OREANDA-NEWS. Fitch Ratings says that Nippon Life Insurance Company's (Nippon Life, Insurer Financial Strength (IFS): A/Stable) ratings will not be affected by the planned acquisition of Mitsui Life Insurance Company Limited (Mitsui Life, IFS: BBB+/Stable).

Nippon Life has not said how much the acquisition will cost, but the media have put it at about JPY300bn. Based on that amount, Fitch is of the view that the deal will not materially affect the financial profile of Nippon Life given the size of the acquisition relative to the company's capital adequacy.

The transaction will further enhance Nippon Life's presence in the Japanese private life insurance market, especially the bancassurance business. Nippon Life's market share by in-force policy amount will increase to 20.8% if Mitsui Life is included, from 18.3% as of end-March 2015.
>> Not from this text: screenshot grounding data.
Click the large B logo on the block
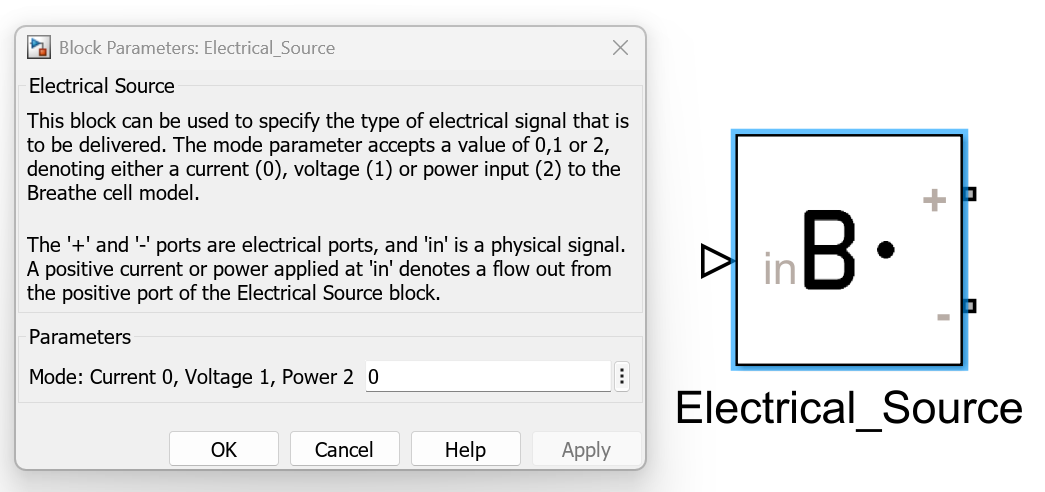Image resolution: width=1045 pixels, height=492 pixels. click(x=829, y=250)
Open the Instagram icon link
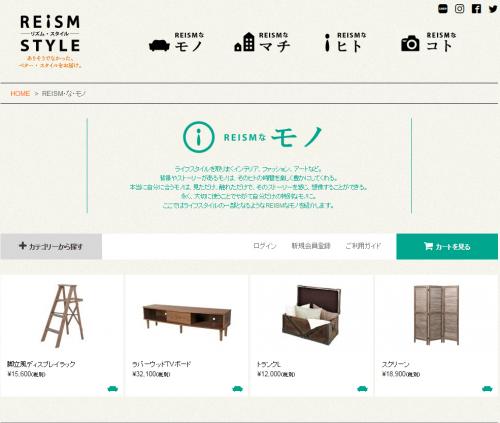The width and height of the screenshot is (500, 423). pos(459,9)
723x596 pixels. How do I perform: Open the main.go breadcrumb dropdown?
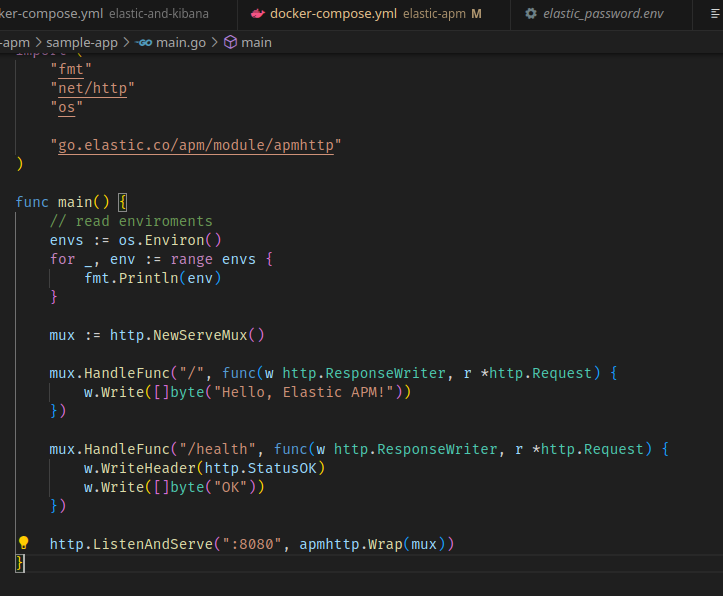click(x=182, y=43)
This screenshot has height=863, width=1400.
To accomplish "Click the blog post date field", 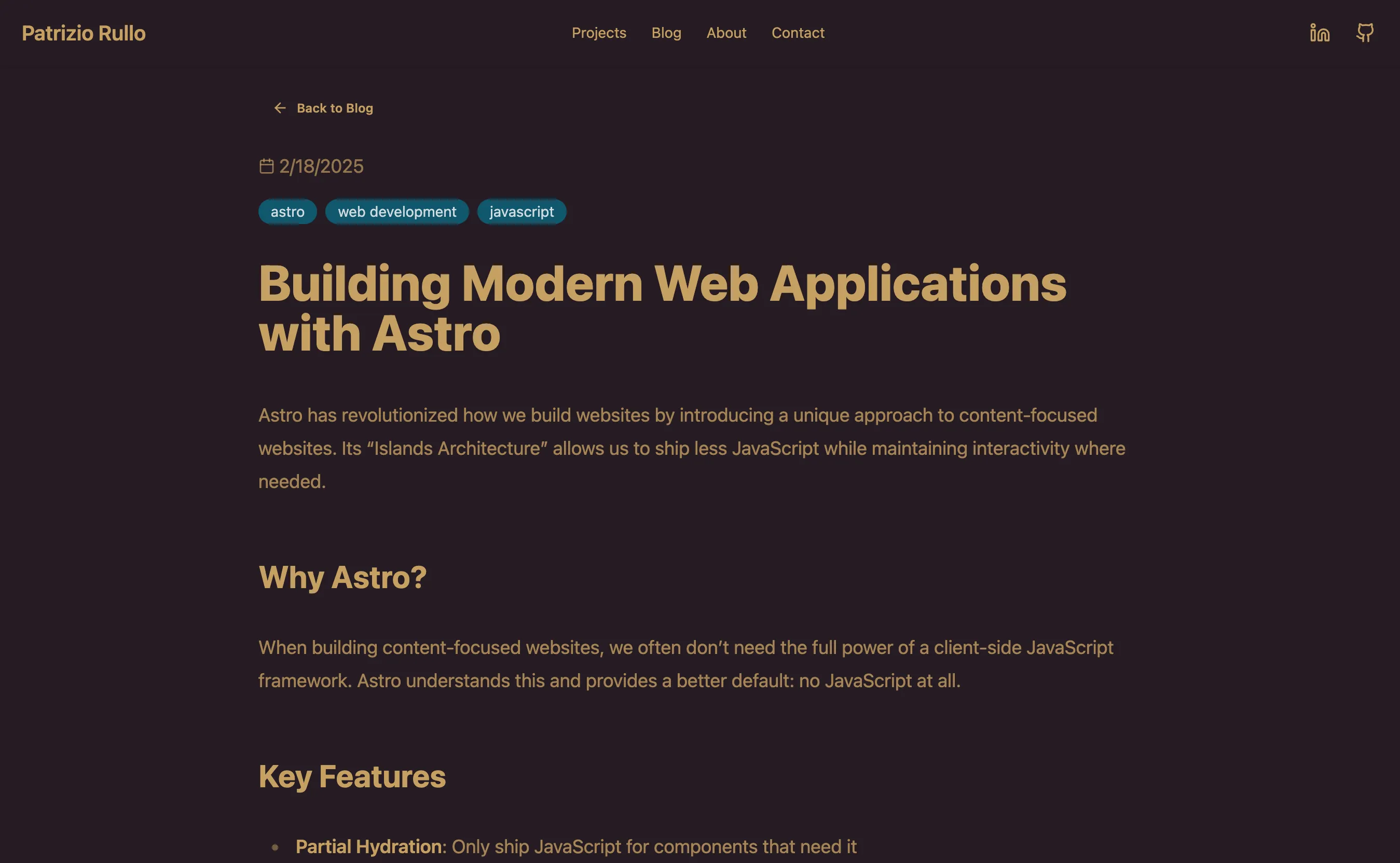I will pyautogui.click(x=321, y=165).

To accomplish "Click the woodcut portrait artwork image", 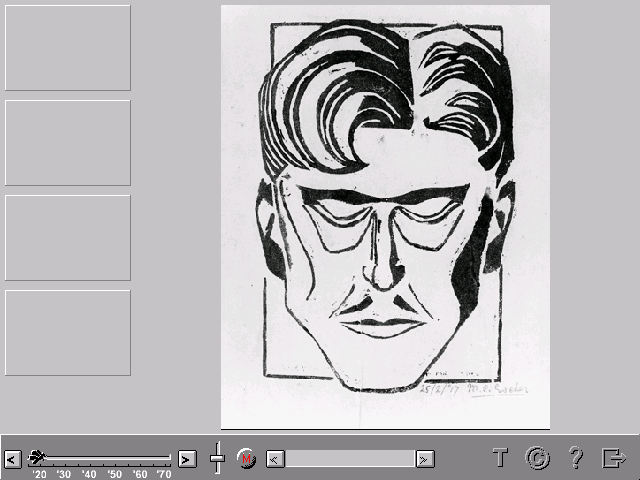I will coord(385,216).
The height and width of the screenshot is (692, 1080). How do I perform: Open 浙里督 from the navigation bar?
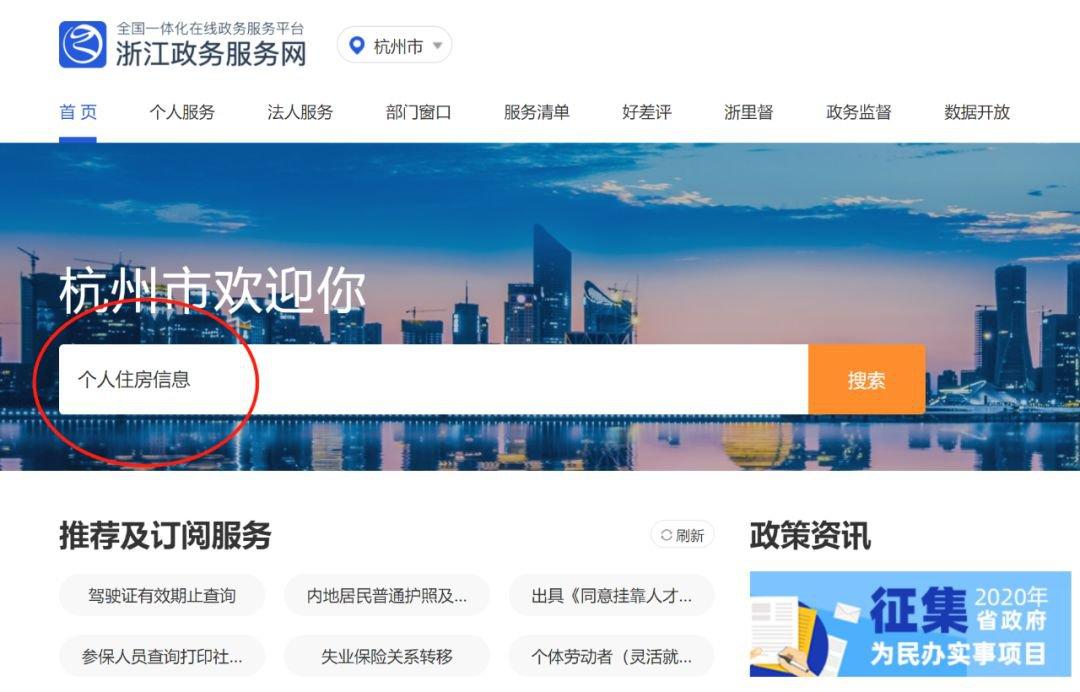tap(749, 112)
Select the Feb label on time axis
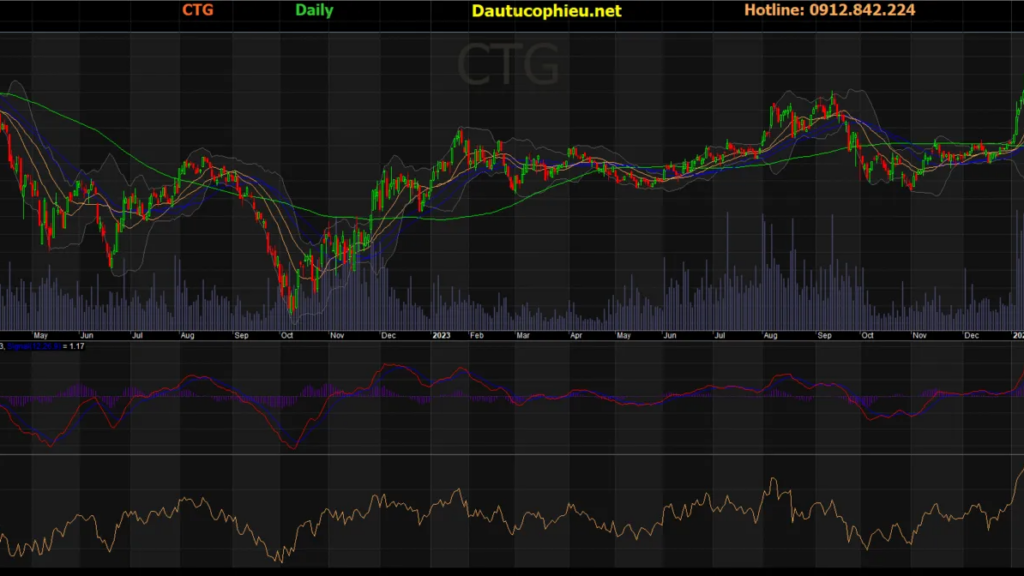The image size is (1024, 576). tap(477, 337)
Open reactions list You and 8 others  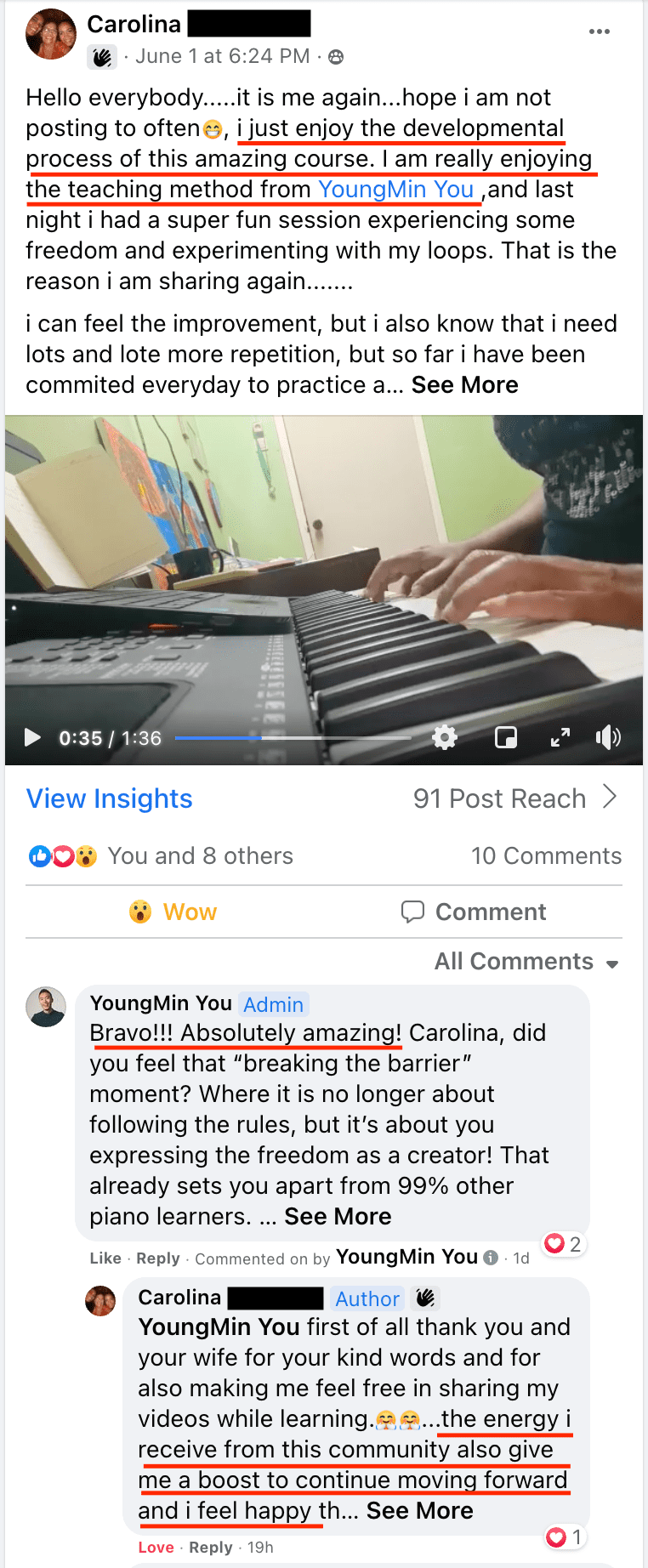200,855
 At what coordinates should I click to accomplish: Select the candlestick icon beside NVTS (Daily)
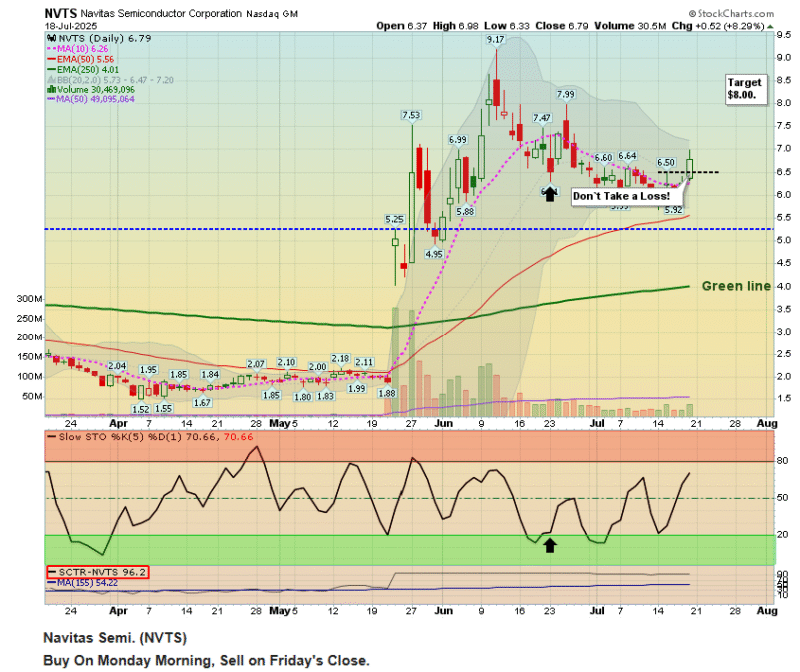(53, 38)
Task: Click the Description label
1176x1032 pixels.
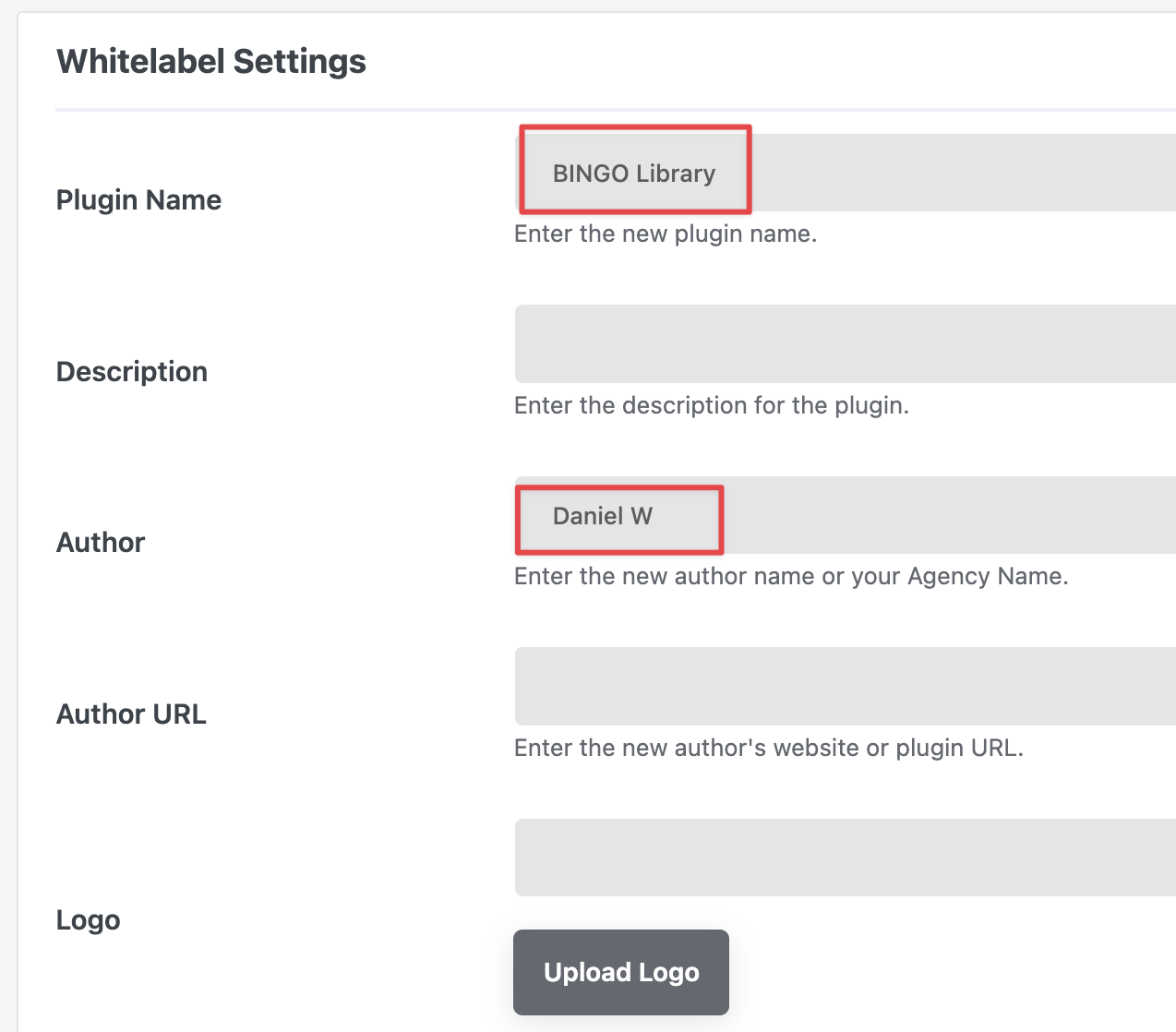Action: 132,371
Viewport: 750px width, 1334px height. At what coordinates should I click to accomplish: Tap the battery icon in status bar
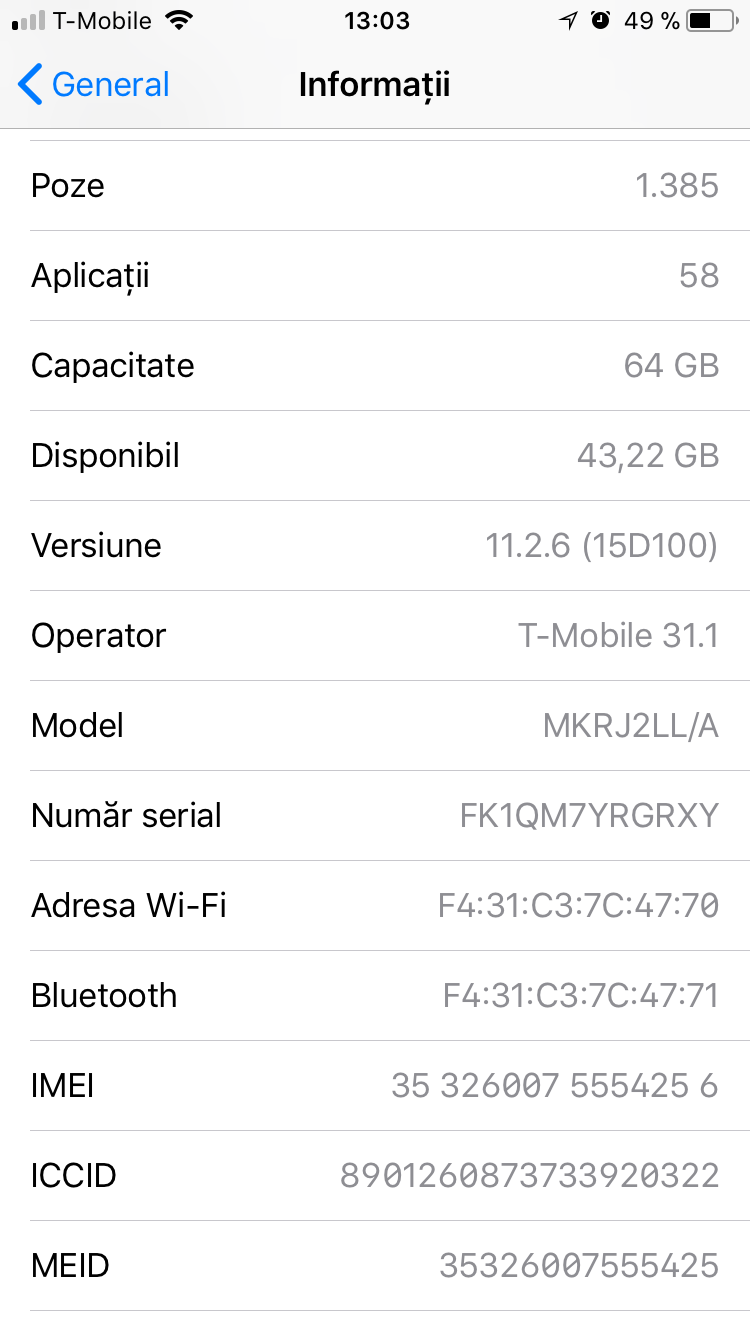(712, 21)
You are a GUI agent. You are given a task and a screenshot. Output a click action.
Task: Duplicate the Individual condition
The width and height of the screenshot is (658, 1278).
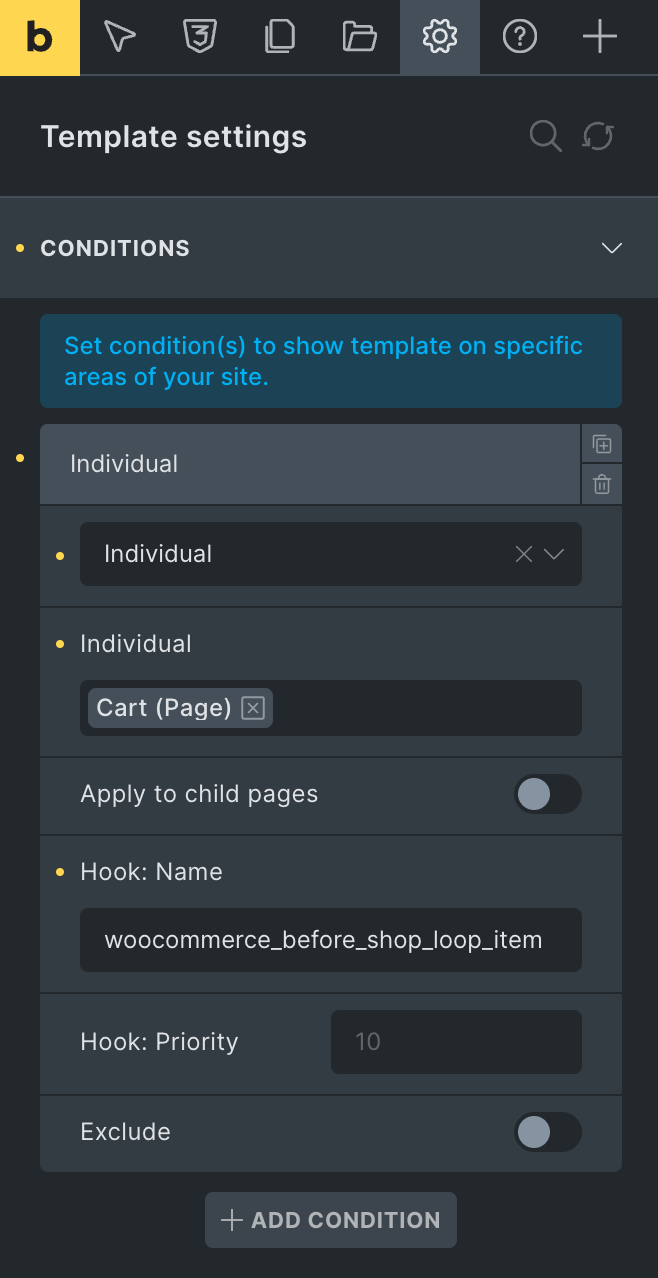[x=602, y=444]
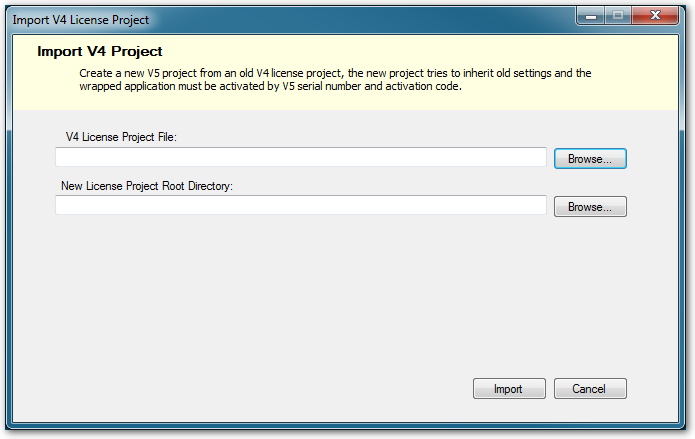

Mitsui Life will operate as a subsidiary of Nippon Life, while maintaining its brand name and existing distribution channel, which has strong ties with Mitsui Group. Nippon Life is in discussions with certain Mitsui Group members such as Sumitomo Mitsui Banking Corporation (IDR: A-/Stable) regarding their reacquisition of approximately 15% in aggregate of Mitsui Life's shares after the transaction.

Nippon Life reported core profit of JPY679bn, with total assets of JPY62.2trn, while Mitsui Life reported core profit of JPY59bn, with total assets of JPY7.4trn in the financial year ending March 2015.